• [Consigne A]:
Indiquez, par oui ou par non, si chacune des affirmations suivantes est conforme à l'extrait, en citant textuellement les mots de l'extrait qui permettent de trancher : (i) les soldats surgirent alors que l'oncle et les citoyens étaient assis depuis un long moment dans la chambre ; (ii) moins d'un an après être devenu seigneur de Ferme, Oliverot était redouté de ses voisins ; (iii) Oliverot périt décapité aux côtés de Vitelosse.
• [Consigne B]:
Recopiez à l'identique tout le passage de l'extrait, depuis « 21 : Pour lequel » jusqu'à « de le guerre. ».

• [Extrait]:
17 : A ceste cause l'oncle ne laissa point, et ne faillist a faire son devoir envers son neveu. Et laiant fait recevoir honorablement de ceux de Ferme, il le logea en sa maison, ou apres aucuns iours passez Oliverot aiant donne ordre a ce qui estoit besoin a sa mechancete pourpensee, il fit un festin fort solennel, auquel il pria son oncle, et les principaux du païs :

18 : et les tables haussees et toutes les autres ioieusetez qui se font vouluntiers en ces magnifiques banquets estant finies Oliverot mit en avant tout expres certains propos d'importance, parlant de la grandesse du Pape Alexandre, et de Borge son filz et de leur entreprises. Son oncle et les autres respondant a ses parolles, luy tout en un instant se leve, disant que c'estoyent matieres desquelles il falloit parler en lieu plus secret, et se retira en une chambre a part, la ou son oncle et tous les autres citoyens le suyvirent

19 : et ne furent pas si tost assis que voila sortir des soldars de quelques lieux caches qui mirent a mort son oncle et tous les autres.

20 : Apres ce meurtre la il monte a cheval, et courut tout le païs assiegant le lieutenant general au Palais, si bien que ceux de Ferme furent contrains par peur de luy obeir, et d'arrester un gouvernement duquel il se fit chef. Aiant aussi faict mourir tous ceux qui pour estre malcontens de cela lui pouvoient nuire, il se fortifia si bien par nouvelles façons tant pour la pais que pour la guerre, qu'en moins d'un an qu'il fust seigneur de Ferme non seulement il y estoit seur et ferme, mais encores il s'estoit eleve iusques la que ses voisins devoient avoir peur de luy :

21 : Pour lequel surprendre, aussi bien qu'Agatocle, il y eust eu de l'affaire n'eust este qu'il se laissa tromper de Borge, quand il prist les Ursins et Vitelles a Senegagle (comme nous avons desia dict dessus) la ou il fust aussi pris un an apres avoir massacre son oncle et faict le coup et fut ensemble avec Vitelosse (lequel il avoit eu maistre de ses vices et vertuz) estrangle et deffaict.

22 : Quelcun pourroit douter d'ou venoit cela qu'Agatocle et autres semblables apres infinies trahisons et cruaultez pouvoyent vivre lontemps seurement en leur païs, et qui plus est se pouvoyent defendre des ennemis estrangers, sans que leurs citoyens se bandassent a l'encontre d'eux : veu que plusieurs autres a cause de leur cruaulte n'ont iamais peu maintenir leur estatz, mesme en temps de pais, tant s'en faut que ce fust au temps douteux de le guerre.

• [Données sources]:
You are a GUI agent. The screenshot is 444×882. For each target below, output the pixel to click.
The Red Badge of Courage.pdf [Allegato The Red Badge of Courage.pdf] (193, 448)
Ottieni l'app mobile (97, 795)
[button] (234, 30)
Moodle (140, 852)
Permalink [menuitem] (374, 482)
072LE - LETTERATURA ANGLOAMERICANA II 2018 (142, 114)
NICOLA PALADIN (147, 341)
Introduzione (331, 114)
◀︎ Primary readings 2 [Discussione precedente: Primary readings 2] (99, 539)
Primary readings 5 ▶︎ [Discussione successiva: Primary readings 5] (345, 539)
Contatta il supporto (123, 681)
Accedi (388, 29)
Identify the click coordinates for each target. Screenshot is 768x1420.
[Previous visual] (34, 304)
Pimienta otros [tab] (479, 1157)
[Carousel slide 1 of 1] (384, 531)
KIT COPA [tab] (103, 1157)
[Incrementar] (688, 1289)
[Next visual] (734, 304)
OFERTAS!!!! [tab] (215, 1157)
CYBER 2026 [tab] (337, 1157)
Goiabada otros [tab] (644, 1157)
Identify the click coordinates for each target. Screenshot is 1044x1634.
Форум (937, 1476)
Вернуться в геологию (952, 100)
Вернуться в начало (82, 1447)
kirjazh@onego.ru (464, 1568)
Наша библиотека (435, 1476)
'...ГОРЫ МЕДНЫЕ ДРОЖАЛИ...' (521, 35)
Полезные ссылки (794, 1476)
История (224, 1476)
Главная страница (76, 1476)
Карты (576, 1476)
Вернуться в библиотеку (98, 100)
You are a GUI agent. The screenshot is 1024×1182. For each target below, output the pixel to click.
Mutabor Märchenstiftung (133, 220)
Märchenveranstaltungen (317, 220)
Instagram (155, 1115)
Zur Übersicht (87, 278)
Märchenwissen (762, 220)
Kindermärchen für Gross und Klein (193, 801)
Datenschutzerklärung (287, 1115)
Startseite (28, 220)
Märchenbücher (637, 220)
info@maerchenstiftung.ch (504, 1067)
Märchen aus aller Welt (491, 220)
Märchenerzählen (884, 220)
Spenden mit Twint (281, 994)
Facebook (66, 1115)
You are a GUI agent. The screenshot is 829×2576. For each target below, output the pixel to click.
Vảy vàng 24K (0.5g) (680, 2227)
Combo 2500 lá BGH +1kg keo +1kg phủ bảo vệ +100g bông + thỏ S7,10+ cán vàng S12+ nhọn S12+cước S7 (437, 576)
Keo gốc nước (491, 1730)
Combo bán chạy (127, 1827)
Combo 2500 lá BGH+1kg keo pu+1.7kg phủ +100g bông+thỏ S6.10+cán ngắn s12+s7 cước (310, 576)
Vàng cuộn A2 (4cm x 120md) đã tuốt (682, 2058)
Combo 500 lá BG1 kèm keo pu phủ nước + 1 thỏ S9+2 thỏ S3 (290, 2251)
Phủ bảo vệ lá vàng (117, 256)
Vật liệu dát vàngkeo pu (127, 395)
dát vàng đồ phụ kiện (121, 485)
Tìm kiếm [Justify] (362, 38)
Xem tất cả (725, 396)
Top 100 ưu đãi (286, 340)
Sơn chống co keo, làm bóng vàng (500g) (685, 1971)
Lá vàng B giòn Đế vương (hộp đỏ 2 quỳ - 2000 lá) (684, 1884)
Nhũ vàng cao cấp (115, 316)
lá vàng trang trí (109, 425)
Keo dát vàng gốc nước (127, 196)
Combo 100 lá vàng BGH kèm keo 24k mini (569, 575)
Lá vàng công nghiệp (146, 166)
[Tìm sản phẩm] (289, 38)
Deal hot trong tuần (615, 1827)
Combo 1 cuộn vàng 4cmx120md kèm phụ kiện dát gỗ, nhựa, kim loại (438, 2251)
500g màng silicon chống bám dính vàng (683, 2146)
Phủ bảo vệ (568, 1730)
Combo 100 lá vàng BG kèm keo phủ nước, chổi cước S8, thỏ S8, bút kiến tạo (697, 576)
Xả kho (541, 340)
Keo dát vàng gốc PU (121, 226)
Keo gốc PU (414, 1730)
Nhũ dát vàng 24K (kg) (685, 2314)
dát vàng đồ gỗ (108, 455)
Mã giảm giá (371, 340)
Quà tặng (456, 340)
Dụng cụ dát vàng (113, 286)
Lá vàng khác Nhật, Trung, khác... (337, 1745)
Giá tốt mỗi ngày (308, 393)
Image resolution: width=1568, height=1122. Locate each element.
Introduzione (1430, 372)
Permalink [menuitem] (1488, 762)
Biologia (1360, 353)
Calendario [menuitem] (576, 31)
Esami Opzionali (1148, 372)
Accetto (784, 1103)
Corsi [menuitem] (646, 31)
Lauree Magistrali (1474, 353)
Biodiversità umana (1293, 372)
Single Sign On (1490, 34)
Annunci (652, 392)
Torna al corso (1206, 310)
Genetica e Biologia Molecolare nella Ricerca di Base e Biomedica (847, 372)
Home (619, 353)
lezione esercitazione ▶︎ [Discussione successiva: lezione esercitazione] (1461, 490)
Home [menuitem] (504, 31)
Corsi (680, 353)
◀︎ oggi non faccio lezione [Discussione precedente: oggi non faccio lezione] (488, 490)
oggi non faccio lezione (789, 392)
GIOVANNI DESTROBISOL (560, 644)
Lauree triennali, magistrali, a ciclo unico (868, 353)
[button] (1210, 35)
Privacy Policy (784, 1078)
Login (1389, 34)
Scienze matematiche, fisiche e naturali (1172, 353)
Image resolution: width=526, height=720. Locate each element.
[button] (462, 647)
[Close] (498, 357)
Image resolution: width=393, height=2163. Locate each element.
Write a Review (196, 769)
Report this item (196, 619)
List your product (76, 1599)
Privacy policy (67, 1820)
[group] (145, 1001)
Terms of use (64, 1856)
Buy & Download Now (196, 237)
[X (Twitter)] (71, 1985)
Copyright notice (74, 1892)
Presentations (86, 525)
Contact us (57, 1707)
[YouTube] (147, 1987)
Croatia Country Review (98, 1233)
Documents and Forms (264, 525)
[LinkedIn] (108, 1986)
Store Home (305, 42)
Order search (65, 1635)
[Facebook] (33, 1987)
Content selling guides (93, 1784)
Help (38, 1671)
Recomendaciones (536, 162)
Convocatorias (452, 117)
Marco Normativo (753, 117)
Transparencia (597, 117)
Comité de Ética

• [Réponse attendue A]:
(i) Non : « ne furent pas si tost assis que voila sortir des soldars ».
(ii) Oui : « qu'en moins d'un an qu'il fust seigneur de Ferme non seulement il y estoit seur et ferme, mais encores il s'estoit eleve iusques la que ses voisins devoient avoir peur de luy ».
(iii) Non : « fut ensemble avec Vitelosse (lequel il avoit eu maistre de ses vices et vertuz) estrangle et deffaict ».

• [Réponse attendue B]:
21 : Pour lequel surprendre, aussi bien qu'Agatocle, il y eust eu de l'affaire n'eust este qu'il se laissa tromper de Borge, quand il prist les Ursins et Vitelles a Senegagle (comme nous avons desia dict dessus) la ou il fust aussi pris un an apres avoir massacre son oncle et faict le coup et fut ensemble avec Vitelosse (lequel il avoit eu maistre de ses vices et vertuz) estrangle et deffaict.

22 : Quelcun pourroit douter d'ou venoit cela qu'Agatocle et autres semblables apres infinies trahisons et cruaultez pouvoyent vivre lontemps seurement en leur païs, et qui plus est se pouvoyent defendre des ennemis estrangers, sans que leurs citoyens se bandassent a l'encontre d'eux : veu que plusieurs autres a cause de leur cruaulte n'ont iamais peu maintenir leur estatz, mesme en temps de pais, tant s'en faut que ce fust au temps douteux de le guerre.